Middle-class Indonesians are fond of sushi and sashimi, too -- a gastronomic love affair that can be traced back to the opening of the country's first branch of Sushi Tei at Plaza Senayan, a shopping mall in central Jakarta, in 1996. The Singaporean-based franchise now has 45 outlets in Indonesia with columned verandas, curved gables, screen grids and sushi bars where customers can order perfectly sliced blue-fin tuna, salmon and other kinds of raw fish in authentic Japanese style with wasabi, soy sauce and pickled ginger on the side.
However, there is a distinctive Indonesian approach at Jakarta's Sushi Tei. Staff do not yell irrashaimasse! ("come on in!") when customers enter, as is the custom in Japan and at Japanese restaurants around the world. Here, you can find fusion dishes that would make Japanese food aficionados cringe, such as maki rolls (sushi rice rolls) with salmon and prawns smothered with melted cheese sauce. "Sometimes we (Japanese) put sweet mayonnaise on salmon nigiri (a type of sushi), but you should never have cheese with fish," said Megumi Kikuchi, a Japanese tourist in Bali.
Yumiko Kikuchi, a Japanese expatriate who has lived in Bali since 1978, put it in less diplomatic terms. "I understand why they mix everything together -- to make money," she said. "But it tastes terrible.

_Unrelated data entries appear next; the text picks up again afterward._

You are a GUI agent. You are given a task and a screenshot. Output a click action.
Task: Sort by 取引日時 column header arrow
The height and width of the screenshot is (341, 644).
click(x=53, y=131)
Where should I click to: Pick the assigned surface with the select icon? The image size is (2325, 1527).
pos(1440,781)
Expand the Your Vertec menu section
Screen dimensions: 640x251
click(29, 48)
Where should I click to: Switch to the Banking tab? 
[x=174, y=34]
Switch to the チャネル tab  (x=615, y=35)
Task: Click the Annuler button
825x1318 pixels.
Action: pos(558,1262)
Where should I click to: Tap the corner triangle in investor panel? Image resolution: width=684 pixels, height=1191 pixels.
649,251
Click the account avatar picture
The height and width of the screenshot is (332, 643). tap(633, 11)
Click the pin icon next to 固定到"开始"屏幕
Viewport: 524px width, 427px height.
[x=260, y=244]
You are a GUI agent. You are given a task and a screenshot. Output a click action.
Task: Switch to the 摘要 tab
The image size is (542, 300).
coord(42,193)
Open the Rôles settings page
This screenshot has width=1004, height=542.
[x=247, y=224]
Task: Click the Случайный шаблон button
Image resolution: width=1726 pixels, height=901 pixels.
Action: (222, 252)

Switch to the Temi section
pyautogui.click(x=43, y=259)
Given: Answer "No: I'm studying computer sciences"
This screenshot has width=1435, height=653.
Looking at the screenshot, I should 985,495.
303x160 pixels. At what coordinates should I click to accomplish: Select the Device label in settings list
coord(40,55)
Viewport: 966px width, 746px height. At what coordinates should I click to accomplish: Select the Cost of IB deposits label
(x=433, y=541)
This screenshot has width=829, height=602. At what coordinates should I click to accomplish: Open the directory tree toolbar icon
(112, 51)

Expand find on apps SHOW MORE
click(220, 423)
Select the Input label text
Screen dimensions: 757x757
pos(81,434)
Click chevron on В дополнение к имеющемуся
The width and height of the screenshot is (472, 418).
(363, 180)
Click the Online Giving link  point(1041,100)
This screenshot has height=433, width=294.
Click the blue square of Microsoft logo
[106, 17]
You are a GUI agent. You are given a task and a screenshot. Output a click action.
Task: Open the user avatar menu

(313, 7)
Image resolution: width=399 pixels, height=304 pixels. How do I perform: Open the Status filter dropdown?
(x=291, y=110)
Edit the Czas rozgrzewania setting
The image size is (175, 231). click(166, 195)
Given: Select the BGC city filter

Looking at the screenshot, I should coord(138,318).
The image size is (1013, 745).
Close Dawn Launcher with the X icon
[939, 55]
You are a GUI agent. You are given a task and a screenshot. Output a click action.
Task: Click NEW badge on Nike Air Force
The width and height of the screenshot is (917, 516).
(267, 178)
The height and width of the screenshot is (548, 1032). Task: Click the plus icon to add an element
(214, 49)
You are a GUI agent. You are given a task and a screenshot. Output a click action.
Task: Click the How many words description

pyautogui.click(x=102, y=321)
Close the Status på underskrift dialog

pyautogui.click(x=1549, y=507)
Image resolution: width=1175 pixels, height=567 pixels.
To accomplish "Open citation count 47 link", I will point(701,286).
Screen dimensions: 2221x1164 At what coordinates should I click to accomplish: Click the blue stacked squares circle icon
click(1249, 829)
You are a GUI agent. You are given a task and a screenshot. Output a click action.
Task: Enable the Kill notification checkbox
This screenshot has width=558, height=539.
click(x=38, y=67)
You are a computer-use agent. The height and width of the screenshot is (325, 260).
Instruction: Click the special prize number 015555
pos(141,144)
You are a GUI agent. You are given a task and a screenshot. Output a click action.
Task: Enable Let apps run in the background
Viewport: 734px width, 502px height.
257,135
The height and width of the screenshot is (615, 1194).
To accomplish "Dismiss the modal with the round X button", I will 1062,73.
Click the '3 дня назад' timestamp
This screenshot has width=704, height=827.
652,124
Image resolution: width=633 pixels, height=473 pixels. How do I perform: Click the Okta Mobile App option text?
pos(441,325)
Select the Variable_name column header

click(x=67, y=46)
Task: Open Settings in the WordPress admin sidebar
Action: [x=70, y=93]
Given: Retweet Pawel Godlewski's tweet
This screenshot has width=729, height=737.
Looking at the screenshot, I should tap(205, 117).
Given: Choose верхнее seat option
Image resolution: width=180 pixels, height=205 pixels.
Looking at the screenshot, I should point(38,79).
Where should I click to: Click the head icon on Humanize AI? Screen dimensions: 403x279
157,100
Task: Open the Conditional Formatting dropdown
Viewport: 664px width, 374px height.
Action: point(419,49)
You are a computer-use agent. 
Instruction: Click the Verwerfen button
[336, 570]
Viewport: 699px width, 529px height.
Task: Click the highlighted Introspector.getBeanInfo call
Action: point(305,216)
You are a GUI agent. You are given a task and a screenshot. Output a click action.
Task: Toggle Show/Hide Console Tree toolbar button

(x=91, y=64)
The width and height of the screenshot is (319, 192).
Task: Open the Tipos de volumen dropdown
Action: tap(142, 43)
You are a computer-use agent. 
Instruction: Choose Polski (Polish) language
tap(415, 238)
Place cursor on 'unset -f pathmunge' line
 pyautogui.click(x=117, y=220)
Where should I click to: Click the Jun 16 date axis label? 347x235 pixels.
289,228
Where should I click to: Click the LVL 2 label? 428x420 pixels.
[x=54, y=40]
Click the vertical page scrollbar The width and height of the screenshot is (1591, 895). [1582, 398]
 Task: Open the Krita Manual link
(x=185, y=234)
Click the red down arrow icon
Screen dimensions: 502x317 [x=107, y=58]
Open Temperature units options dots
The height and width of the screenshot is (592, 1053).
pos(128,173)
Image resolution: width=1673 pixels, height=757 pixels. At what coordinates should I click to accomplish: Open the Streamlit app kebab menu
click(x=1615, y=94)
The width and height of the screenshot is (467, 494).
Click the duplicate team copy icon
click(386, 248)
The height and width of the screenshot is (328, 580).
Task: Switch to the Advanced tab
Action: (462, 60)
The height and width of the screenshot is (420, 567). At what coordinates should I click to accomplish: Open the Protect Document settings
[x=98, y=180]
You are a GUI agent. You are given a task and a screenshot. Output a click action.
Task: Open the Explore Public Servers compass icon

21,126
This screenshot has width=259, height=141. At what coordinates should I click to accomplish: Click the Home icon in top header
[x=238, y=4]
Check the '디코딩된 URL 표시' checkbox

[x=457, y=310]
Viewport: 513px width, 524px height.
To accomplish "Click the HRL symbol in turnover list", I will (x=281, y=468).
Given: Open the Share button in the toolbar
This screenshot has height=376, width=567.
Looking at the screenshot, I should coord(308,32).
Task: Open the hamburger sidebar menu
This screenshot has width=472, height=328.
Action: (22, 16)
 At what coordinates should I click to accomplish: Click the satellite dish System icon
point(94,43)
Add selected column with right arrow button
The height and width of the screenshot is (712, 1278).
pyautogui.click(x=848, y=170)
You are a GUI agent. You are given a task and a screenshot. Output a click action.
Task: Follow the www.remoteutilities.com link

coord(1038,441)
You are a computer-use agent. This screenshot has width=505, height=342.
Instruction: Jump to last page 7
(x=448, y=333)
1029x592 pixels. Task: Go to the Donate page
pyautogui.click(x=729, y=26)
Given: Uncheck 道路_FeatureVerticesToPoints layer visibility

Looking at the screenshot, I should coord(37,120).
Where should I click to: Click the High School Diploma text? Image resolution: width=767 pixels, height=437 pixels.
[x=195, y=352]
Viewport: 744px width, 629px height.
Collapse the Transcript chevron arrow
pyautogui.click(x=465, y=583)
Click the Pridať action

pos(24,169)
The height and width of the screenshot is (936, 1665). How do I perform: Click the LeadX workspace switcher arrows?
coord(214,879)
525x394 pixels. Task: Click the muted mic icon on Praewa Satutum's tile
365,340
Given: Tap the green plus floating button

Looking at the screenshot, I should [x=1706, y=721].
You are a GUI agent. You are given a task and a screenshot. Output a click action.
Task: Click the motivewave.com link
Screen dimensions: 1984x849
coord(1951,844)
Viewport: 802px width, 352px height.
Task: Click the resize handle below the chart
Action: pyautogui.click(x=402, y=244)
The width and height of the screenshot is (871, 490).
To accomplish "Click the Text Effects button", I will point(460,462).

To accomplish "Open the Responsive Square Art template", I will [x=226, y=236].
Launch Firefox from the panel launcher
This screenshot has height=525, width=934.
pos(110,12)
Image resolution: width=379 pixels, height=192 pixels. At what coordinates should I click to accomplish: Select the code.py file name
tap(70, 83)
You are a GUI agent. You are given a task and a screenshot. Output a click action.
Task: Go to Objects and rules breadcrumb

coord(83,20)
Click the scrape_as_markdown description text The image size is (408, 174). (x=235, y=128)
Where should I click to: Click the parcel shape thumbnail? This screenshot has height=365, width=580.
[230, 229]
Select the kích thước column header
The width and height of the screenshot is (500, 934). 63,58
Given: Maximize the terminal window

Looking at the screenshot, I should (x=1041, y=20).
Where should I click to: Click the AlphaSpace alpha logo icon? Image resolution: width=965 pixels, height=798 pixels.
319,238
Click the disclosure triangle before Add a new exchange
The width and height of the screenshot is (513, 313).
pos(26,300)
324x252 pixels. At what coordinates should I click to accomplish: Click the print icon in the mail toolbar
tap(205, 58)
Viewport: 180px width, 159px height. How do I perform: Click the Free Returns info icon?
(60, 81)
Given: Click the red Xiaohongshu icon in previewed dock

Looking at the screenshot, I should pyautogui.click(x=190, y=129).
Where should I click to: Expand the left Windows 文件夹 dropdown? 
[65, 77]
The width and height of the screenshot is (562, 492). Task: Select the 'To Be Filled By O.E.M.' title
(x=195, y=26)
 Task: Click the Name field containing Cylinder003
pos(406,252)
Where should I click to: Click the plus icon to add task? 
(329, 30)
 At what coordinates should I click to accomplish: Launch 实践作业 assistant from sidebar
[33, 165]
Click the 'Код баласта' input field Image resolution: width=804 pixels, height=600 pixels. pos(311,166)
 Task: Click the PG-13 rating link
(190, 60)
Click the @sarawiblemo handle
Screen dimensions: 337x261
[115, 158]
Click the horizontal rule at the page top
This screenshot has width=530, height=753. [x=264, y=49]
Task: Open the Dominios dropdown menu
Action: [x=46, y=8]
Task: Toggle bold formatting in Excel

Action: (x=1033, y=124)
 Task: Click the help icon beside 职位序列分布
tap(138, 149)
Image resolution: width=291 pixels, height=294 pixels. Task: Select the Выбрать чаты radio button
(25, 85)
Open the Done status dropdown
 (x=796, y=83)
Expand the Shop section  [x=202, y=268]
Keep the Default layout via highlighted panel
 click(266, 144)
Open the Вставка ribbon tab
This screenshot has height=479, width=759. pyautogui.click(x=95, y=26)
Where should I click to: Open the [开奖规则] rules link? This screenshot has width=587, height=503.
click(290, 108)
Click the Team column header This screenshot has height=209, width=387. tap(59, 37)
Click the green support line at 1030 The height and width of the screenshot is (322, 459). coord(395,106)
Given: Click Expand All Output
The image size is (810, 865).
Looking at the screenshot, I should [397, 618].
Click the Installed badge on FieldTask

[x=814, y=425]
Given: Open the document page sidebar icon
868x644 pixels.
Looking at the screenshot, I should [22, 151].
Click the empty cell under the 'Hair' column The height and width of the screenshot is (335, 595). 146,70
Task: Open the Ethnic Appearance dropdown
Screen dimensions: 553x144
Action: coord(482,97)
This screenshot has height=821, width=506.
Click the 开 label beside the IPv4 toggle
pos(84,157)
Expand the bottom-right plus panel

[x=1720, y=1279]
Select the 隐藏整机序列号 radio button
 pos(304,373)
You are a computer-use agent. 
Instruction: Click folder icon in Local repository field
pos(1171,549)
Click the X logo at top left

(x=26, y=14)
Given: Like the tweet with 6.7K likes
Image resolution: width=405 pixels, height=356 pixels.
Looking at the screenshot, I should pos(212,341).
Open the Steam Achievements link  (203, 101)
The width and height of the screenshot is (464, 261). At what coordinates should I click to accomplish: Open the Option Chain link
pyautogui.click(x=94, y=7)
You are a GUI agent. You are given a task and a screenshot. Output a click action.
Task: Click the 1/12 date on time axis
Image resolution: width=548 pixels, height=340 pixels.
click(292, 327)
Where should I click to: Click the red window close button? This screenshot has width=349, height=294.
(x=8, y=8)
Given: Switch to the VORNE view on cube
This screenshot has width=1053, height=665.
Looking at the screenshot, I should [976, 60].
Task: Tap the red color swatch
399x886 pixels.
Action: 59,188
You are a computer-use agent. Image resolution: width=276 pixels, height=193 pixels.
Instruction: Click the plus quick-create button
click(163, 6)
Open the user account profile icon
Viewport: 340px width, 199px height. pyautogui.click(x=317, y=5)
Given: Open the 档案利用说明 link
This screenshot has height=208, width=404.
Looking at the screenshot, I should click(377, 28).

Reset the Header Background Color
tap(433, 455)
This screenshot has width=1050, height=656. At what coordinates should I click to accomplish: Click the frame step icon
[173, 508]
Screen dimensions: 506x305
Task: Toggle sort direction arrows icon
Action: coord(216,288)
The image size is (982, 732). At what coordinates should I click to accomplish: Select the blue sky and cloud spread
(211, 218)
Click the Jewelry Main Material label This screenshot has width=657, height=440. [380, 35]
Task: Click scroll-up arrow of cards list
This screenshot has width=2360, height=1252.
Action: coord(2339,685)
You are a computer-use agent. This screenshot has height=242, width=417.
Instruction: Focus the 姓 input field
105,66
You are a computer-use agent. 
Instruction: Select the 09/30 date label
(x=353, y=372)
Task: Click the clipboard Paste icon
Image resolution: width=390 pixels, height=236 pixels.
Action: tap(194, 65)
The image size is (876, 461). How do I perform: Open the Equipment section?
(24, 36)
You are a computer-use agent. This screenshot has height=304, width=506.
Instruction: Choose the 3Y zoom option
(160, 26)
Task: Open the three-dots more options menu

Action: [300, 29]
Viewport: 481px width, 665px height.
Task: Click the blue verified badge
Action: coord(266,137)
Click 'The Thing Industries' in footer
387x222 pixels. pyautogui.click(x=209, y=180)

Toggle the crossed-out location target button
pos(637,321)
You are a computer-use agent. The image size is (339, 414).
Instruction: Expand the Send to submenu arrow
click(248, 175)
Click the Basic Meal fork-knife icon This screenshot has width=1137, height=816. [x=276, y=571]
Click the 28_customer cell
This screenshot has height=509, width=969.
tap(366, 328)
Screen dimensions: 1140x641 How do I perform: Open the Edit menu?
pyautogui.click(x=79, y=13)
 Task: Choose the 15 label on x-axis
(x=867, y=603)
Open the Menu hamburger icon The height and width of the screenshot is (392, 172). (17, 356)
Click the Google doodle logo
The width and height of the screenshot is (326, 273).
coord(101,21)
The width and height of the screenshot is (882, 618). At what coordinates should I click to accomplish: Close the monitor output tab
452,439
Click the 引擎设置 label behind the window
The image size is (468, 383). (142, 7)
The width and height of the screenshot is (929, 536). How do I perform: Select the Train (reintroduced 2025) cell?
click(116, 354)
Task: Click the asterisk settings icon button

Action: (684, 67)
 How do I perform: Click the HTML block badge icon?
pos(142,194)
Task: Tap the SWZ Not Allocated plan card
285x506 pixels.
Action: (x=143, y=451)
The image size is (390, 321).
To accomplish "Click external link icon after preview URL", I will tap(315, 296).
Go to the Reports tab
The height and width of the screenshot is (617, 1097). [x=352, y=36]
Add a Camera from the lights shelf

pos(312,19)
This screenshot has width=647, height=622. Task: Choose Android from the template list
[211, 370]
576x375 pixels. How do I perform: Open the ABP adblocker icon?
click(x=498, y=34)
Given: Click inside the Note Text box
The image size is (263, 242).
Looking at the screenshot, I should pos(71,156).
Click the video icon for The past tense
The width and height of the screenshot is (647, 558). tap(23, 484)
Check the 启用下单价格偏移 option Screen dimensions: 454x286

It's not Japanese." The restaurant's devoted patrons clearly disagree.
Kyoto-born chef Morita Shigehiko of Indigo, an upper-midrange Japanese restaurant in Bali with sliding wall-to-ceiling glass doors, bamboo plants in the courtyard and natural wooden furniture, said culinary oddities such as maki rolls with melted cheese had found a market in Indonesia to meet local tastes.
"Authentic Japanese food has very soft, subtle flavors," he said. "But Indonesians prefer strong-tasting foods with lots of spices and sweetness. I add more salt and soy sauces in my dishes to please them. It creates a totally different taste."
Shigehiko has also fashioned a range of Japanese-Continental European fusion dishes such as foie gras rolls and what he calls "new-style sashimi" flavored with ingredients such as coriander, cauliflower and lemon peel. He also offers vegan dishes such as sushi with cucumber and purple basil, as well as gluten-free offerings like vegetable tempura with miso mustard and truffle salt.
But top-end venues in Indonesia tend to stick within the confines of authentic Japanese cuisine. HonZEN, at the five-star Ayana Midplaza hotel in Jakarta, is a textbook example.
"I came to Indonesia to improve my experience and skills, but I do not fuse," said chef Ariyana of Yokohama (who goes by a single name). "I keep sambal (Indonesian chili paste) in the kitchen for customers who request it. But the food I make in Indonesia is no different from the food in Japan."
Despite its presence at almost every socioeconomic level of the food chain, the overall influence of Japanese cuisine in Indonesia is still in its infancy, noted Soemantri.
"Its impact on the matter of creating new types of cuisines in Indonesia will not be the same as Chinese, Dutch, Indian and Arabic cuisine," he says. "The cultural interaction between those nations with Indonesia took place over very long periods, extensively and at many different regions at the same time. Relatively speaking, Japanese cuisine is still completely new to us."